Kenny Graham

For the American footballer, see Kenny Graham (American football).
Kenny Graham
Birth name Kenneth Thomas Skingle
Born (1924-07-19)July 19, 1924
Ealing, London, England
Died February 17, 1997(1997-02-17) (aged 72)
London, England
Genres Jazz, bebop
Occupation(s) Musician, composer, arranger
Instruments Tenor saxophone, alto
Years active 19401980s

Kenny Graham, born Kenneth Thomas Skingle (19 July 192417 February 1997) was a British jazz saxophonist, arranger, composer and essayist, described as "one of Britain's foremost jazz composers and arrangers",[1] and as "a genuine, often overlooked pioneer of the modern jazz movement in Britain".[2]

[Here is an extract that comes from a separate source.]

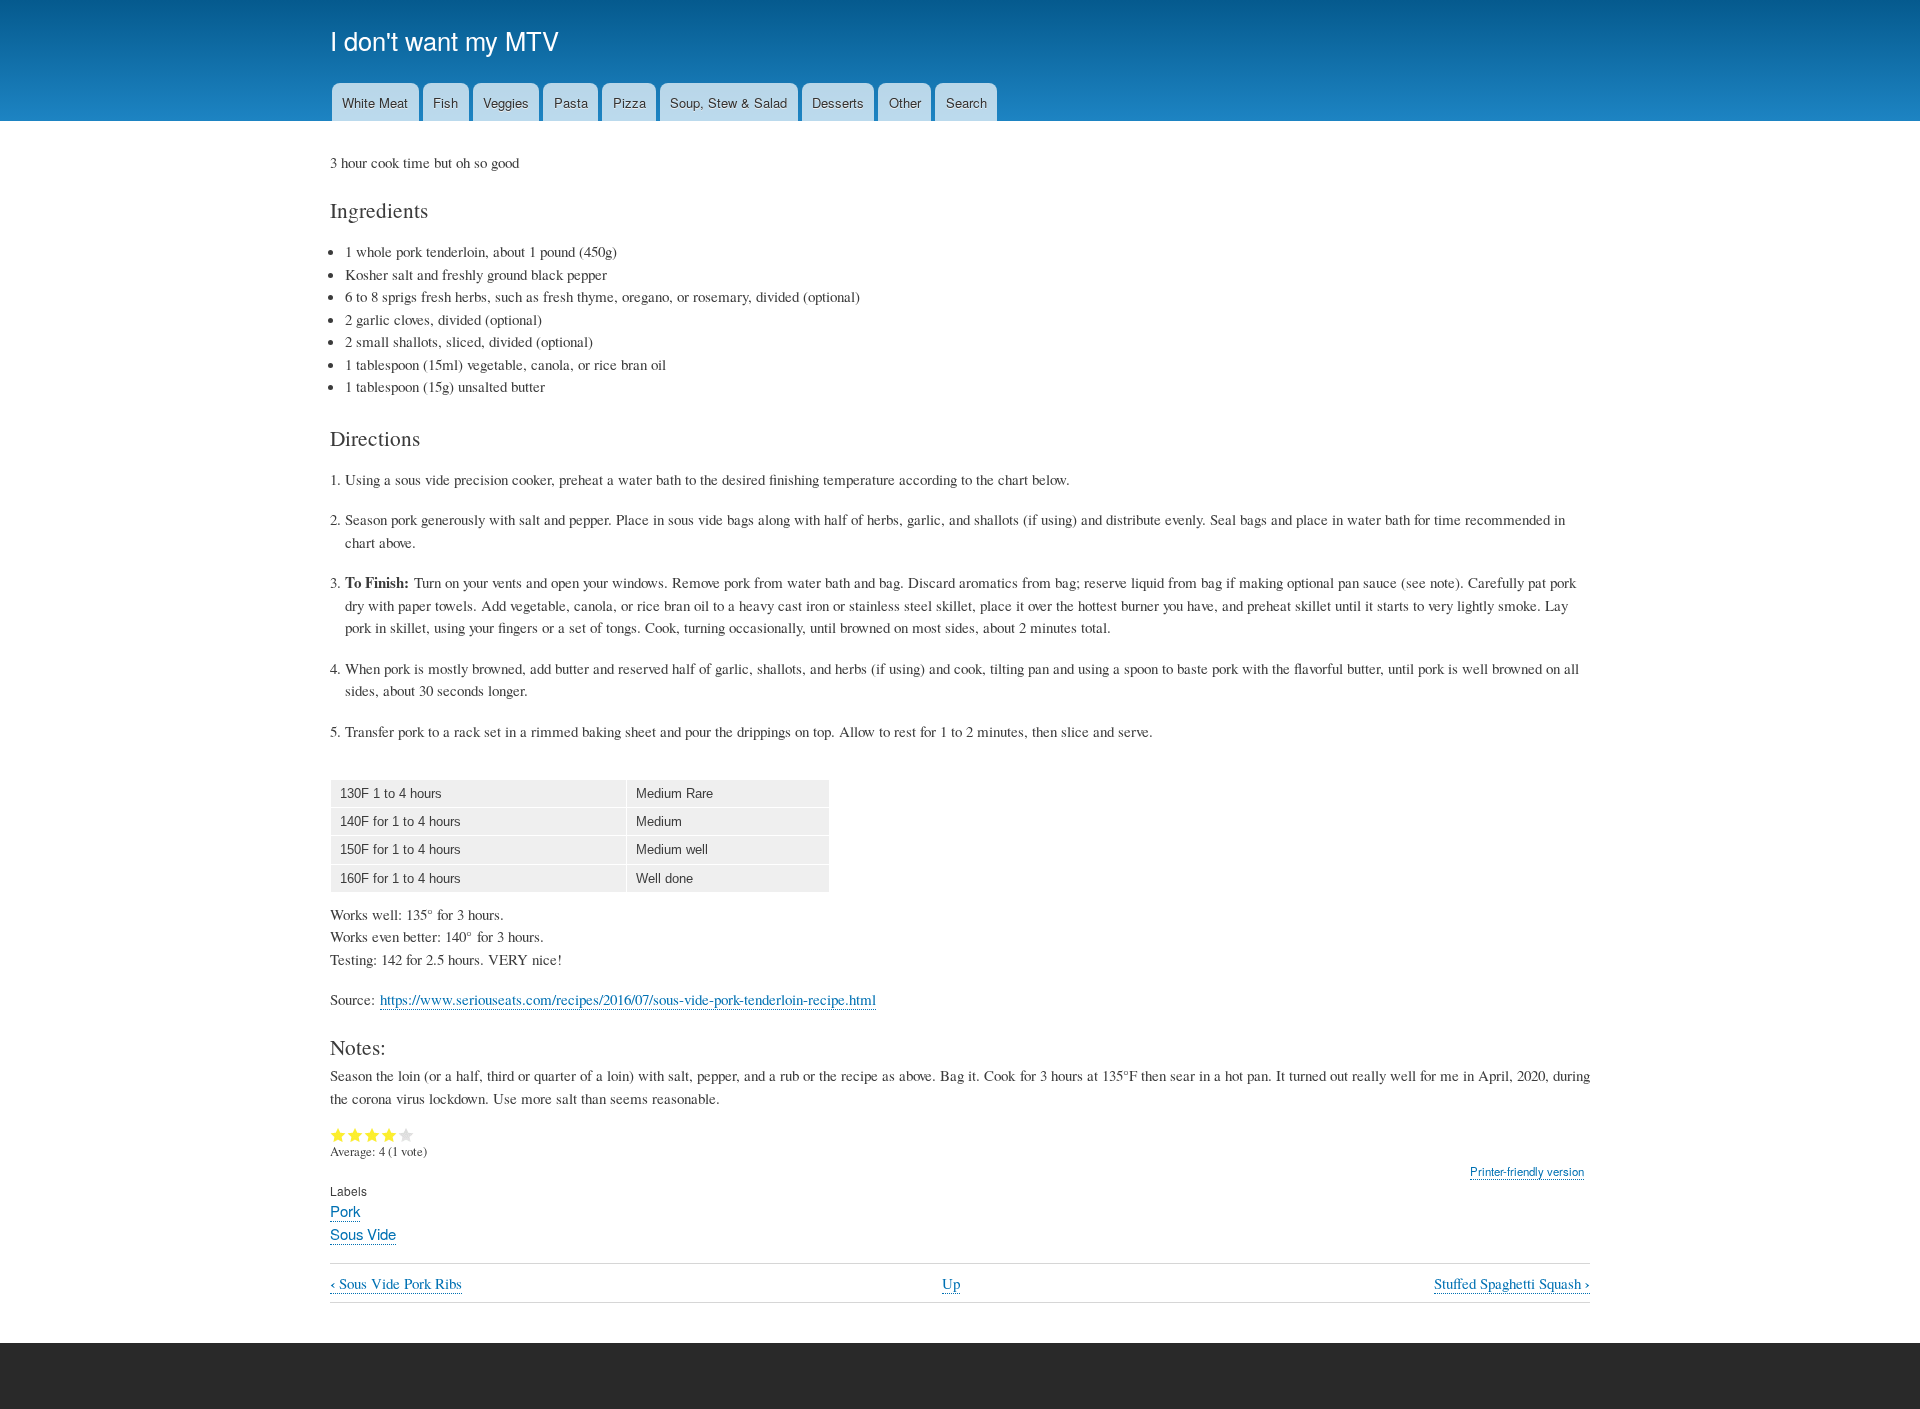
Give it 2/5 (355, 1135)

He was born in Ealing, London, and learned to play the banjo as a young child. He then learned the saxophone, with the tenor sax his preferred instrument by the time he became a professional musician at the age of 16. He joined the army in 1942, expecting to join a service band, but was turned down for that role and went absent without leave, dyeing his red hair black and working under the name Tex Kershaw for two years as a member of Johnny Claes's Claepigeons.[2][3]

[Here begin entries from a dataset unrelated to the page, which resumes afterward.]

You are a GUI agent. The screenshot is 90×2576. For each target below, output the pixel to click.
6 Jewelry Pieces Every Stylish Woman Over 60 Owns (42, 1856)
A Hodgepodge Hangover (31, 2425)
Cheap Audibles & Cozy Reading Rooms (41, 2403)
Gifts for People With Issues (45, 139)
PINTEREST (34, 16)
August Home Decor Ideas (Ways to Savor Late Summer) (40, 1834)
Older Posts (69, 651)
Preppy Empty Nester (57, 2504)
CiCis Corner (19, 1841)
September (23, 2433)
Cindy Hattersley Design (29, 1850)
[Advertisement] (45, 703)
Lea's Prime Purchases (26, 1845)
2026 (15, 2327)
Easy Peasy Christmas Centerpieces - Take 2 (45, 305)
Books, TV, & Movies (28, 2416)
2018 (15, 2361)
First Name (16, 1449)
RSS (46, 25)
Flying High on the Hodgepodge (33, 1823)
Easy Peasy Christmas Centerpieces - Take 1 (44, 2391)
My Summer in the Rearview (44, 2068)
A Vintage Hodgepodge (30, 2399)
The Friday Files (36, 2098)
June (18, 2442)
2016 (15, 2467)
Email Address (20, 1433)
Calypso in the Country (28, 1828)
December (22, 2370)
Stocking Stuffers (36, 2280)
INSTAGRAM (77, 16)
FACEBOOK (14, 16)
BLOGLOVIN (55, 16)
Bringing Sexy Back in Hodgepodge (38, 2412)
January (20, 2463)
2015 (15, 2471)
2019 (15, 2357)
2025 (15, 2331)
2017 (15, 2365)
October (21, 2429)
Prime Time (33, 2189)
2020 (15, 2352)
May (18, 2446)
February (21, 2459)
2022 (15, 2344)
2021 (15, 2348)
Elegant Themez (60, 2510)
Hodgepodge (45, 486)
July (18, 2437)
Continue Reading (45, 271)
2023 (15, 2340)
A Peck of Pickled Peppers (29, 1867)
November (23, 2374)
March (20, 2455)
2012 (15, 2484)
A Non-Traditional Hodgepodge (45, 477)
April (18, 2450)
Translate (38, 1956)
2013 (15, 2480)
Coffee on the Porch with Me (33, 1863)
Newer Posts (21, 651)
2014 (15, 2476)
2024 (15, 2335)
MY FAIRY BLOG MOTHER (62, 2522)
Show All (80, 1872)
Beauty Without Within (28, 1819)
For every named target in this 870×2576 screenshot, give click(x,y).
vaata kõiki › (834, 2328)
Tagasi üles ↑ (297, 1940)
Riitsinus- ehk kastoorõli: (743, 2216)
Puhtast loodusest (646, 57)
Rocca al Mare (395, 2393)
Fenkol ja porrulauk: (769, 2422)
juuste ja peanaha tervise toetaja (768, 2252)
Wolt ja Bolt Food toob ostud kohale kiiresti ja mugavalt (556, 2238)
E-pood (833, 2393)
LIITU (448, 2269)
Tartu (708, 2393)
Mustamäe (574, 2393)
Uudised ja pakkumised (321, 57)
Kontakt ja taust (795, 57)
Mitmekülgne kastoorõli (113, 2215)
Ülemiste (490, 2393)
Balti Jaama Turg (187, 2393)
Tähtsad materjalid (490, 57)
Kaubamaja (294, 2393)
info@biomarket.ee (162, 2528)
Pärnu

After the end of the war, he played in many of the leading British dance bands of the era, including those led by Nat Temple, Nat Gonella, Ambrose, Leslie "Jiver" Hutchinson and Eric Winstone, as well as in Victor Feldman's Sextet, before forming Kenny Graham's Afro-Cubists in April 1950. The band sought to develop "an amalgam of bebop, African and Cuban rhythms and super-modern harmonies".[4] Although "artistically successful"[3] and acclaimed for its innovative style, the band was not widely popular with audiences and the original band folded in March 1952 when trumpeter Jo Hunter and drummer Dicky DeVere left. However, a new band of Afro-Cubists performed at the opening night of the Flamingo Club in Soho in August 1952.[5] Graham also played baritone sax in Jack Parnell's band, and tenor with other bands, occasionally reconvening the Afro-Cubists for recordings and performances.[1][2] The Afro-Cubists recorded two EPs in 1954, Afro-Cadabra and Excerpts from Caribbean Suite, with a band including saxophonist Eddie Mordue and drummer Phil Seamen.[6]

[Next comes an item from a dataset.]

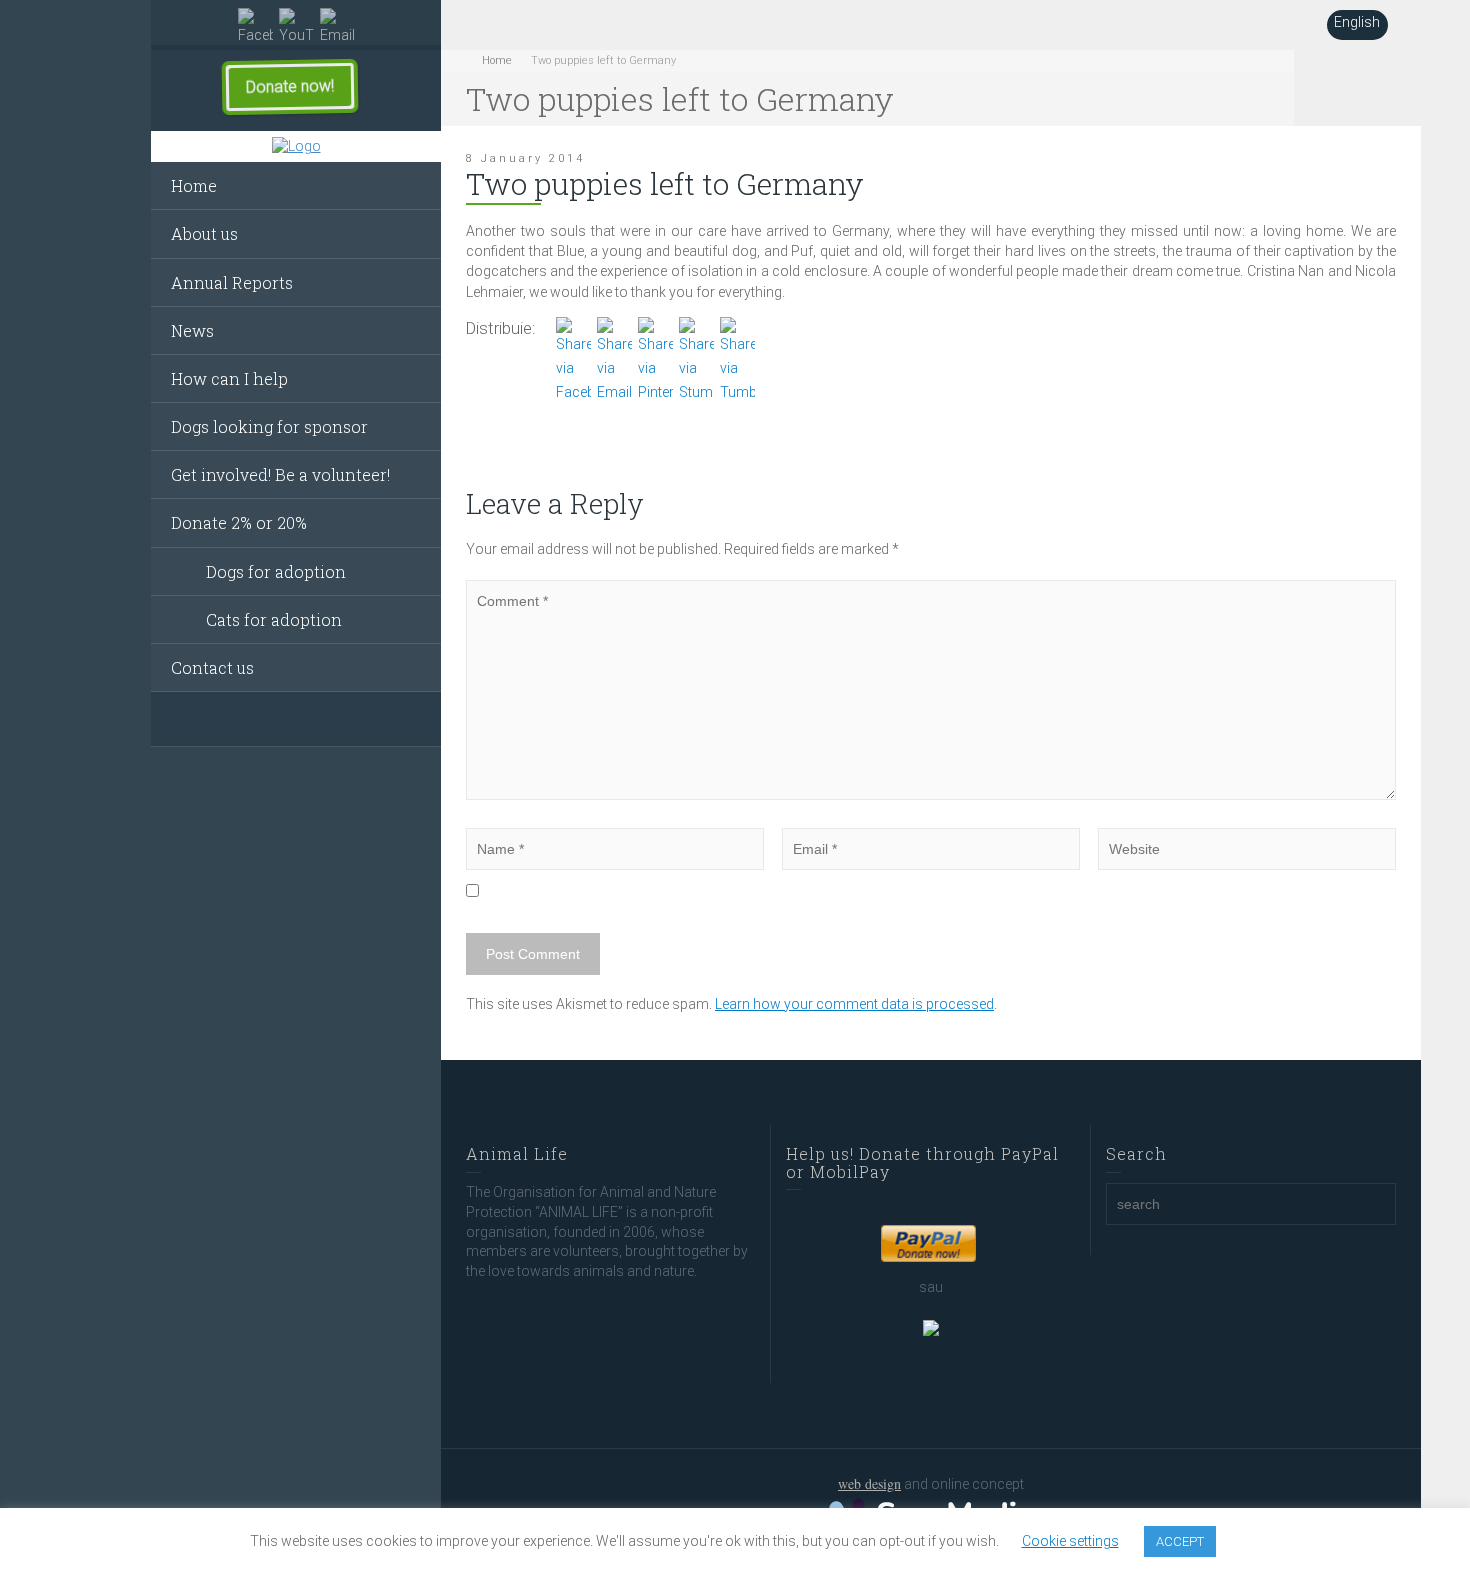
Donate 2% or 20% (239, 522)
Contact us (212, 667)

From 1955, Graham became more active as a writer and arranger than as a performer. In 1956, inspired by the music of the blind American street musician Louis "Moondog" Hardin, he recorded an album, Moondog And Suncat Suites, credited to Kenny Graham And His Satellites, which included treatments of some of Moondog's compositions as well as Graham's own.[7] The following year he recorded an album, Presenting Kenny Graham, for the Pye Nixa label, featuring Seamen and pianist Stan Tracey, and engineered by Joe Meek.[6]

Following a serious illness in 1958, Graham gave up performing completely. He wrote for several bands including that of Ted Heath, composing the Beaulieu Festival Suite recorded by Heath in 1959, and also worked as an arranger at recording sessions.[3] Inspired by the music of Duke Ellington, he was commissioned to write a series of compositions for Ellington's musicians in 1960, which were recorded by a band that included Harry Carney, Paul Gonsalves, Ray Nance and Sam Woodyard.[2] He also directed recording sessions by blues musicians including Big Bill Broonzy and Josh White,[8] and worked extensively as a writer and arranger with Humphrey Lyttelton, composing the piece "One Day I Met an African" which Lyttelton recorded several times. In 1980, Graham wrote further pieces for Lyttelton's band, including "Adagio For David" and "Ladyless and Lachrymose". He also wrote for films such as The Small World of Sammy Lee (1963), Night Train to Paris (1964) and Where the Bullets Fly (1966), and an orchestral suite, "The Labours of Heracles", for BBC radio.[3]

He wrote occasional and acerbic essays on music for various magazines.[8] He was dismissive of much modern popular music, including rock and roll. It was said of him that "he was completely dedicated to his strong belief in how jazz should sound",[2] and was described as "a man of uncompromised integrity in both his musical and personal life [who] hated insincerity and crassness",[3] and who had a "mercurial temperament".[1]

He experimented with electronic keyboards, and became an expert in electronics. He worked as a London Underground ticket machine maintenance engineer, and also became a skilled maker of clocks and watches. In later life he worked as a caretaker of an apartment block in Putney, and became something of a recluse.[3]